Each level plays as a platformer with smatterings of hack and slash action as well as the occasional puzzle to keep players on their toes. While Wilton does earn experience and gradually levels up over the course of a player’s time with the game, he and his pals are all perfectly capable of taking on every level sans upgrades. The mechanics that players learn early in the game, such as using Sparkles as a helicopter or a monkey wrench, are gradually built upon over time instead. Using Sparkles to turn a switch leads to solving puzzles where switches must be turned in order. Likewise using her long neck to reach for nodes in the air to propel yourself higher later evolves into the skill of using her neck as a zipline to glide over large gaps. This extends to the game’s combat, where you can manage to take on small mobs of enemies with simple button mashing or take your time to more carefully plan out your attacks and item usage. This ability to play the game naturally rather than having to grind for experience and upgrades increases The Adventure Pals’ accessibility. As a game that is geared toward kids and families, this is a huge selling point. Even younger children can master the platforming obstacles and occasional combat as it is presented with enough time, practice or help from a parent/older sibling courtesy of Co-Op mode.
While The Adventure Pals wears its kid-friendly persona with pride, it does a plenty fine job presenting a challenge to players of all age groups. Each of the aforementioned levels breaks down into five sections, with each section containing a hidden cupcake. One section will also contain a hidden sticker, of which there are forty-four in the world. Collectoraholics can rejoice and taking their time combing through each level to fully acquire all five cupcakes which they can exchange for costumes at the shop. Unlike many games that would require a player to replay every section in order to acquire a missing collectible, The Adventure Pals actually allows players to see which section of a level has cupcakes that have been acquired, and if a section’s cupcake is still missing they can choose to start the level at that specific section. For those that prefer speedrunning a game to collecting cupcakes, The Adventure Pals does cater to their liking, as well. Upon completing a full level (all five sections in order), players are given a letter grade for their performance. This breaks down as the time it took to complete the level, how many monsters were killed during that time, how many collectibles were retrieved, and how many times the player died.

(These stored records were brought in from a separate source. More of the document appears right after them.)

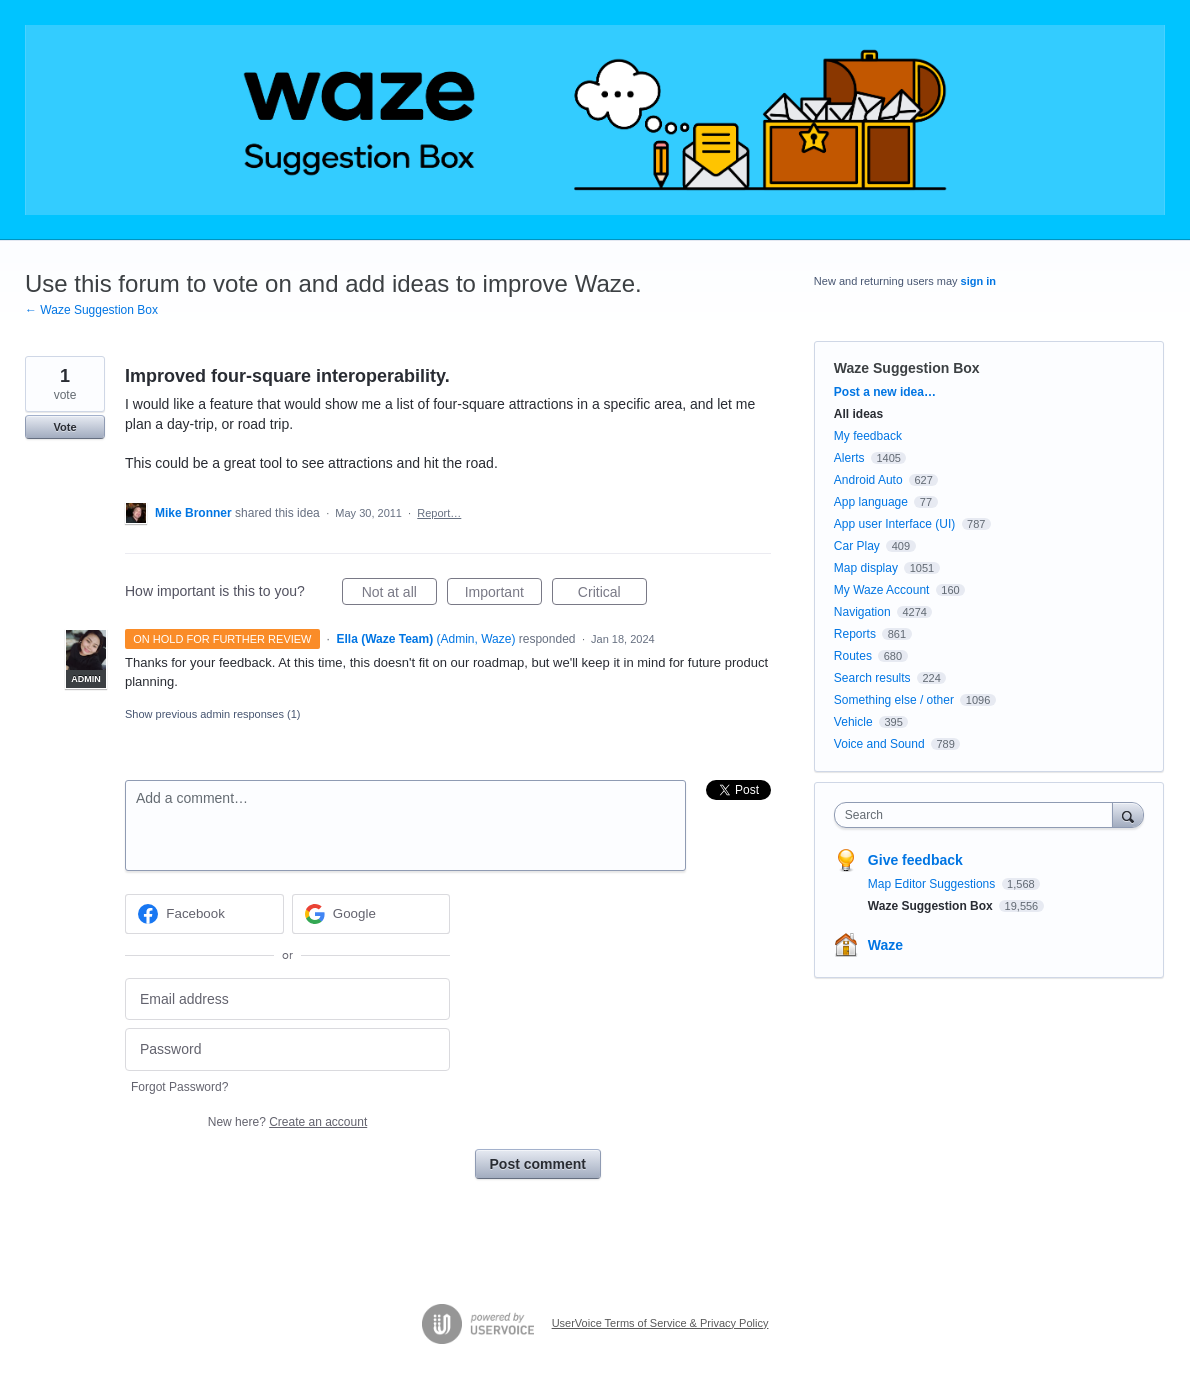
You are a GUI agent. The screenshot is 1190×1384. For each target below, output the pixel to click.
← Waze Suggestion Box (91, 310)
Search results (872, 678)
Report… (439, 513)
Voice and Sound (879, 744)
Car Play (857, 546)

For all of its quirky humor, super kawaii characters, and kid friendly accessibility, The Adventure Pals is not without its flaws. At one point the game featured a grievous bug where dying left the player with a blank screen and no choice but to force quit and restart – losing all progress that had been made in the level up to that point. That particular glitch has since been patched, but there were still quite a few others lurking in the later stages of the game. Some of the end stages for the Crablantis area were plagued with low framerates and screen tearing, making it incredibly difficult to push through puzzles that were very dependant on good timing. If a player were attempting to speedrun one of these later levels they might find themself just shutting down the game out of utter frustration. Every thing that works perfectly in the remainder of the game somehow managed to go out the window for 3 straight levels in Crablantis.

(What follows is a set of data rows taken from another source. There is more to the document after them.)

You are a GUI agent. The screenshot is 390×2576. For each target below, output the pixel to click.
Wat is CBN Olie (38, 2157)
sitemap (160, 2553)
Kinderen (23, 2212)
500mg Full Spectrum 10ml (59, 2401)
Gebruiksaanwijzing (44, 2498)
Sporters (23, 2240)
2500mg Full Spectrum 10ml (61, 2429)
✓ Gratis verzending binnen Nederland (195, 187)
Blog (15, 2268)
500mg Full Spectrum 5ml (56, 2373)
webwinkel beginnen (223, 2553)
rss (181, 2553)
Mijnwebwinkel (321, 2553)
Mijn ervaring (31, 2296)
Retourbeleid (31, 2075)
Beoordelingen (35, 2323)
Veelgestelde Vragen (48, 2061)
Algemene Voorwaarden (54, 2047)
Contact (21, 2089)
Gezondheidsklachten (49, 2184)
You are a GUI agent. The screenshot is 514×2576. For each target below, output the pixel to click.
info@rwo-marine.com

Most of the combat in The Adventure Pals is pretty straight forward hack and slash. Players can choose upgrades for Mr Rock through leveling up which allows him to block incoming arrows or to go on quests to bring back useful items, but ultimately taking on enemies is a matter of dodging when necessary and pressing X as fast as possible. For most of the game I felt as if the combat was fairly simple, with kids in mind, and generally fair and that my decision to tackle The Adventure Pals as a solo player had not affected that. That is until I reached the final boss. The first time, I felt as if the game was punishing me for making it to the end alone. The difficulty was ramped up exponentially and I legitimately felt as if I was disadvantaged by not having a second player to help me out.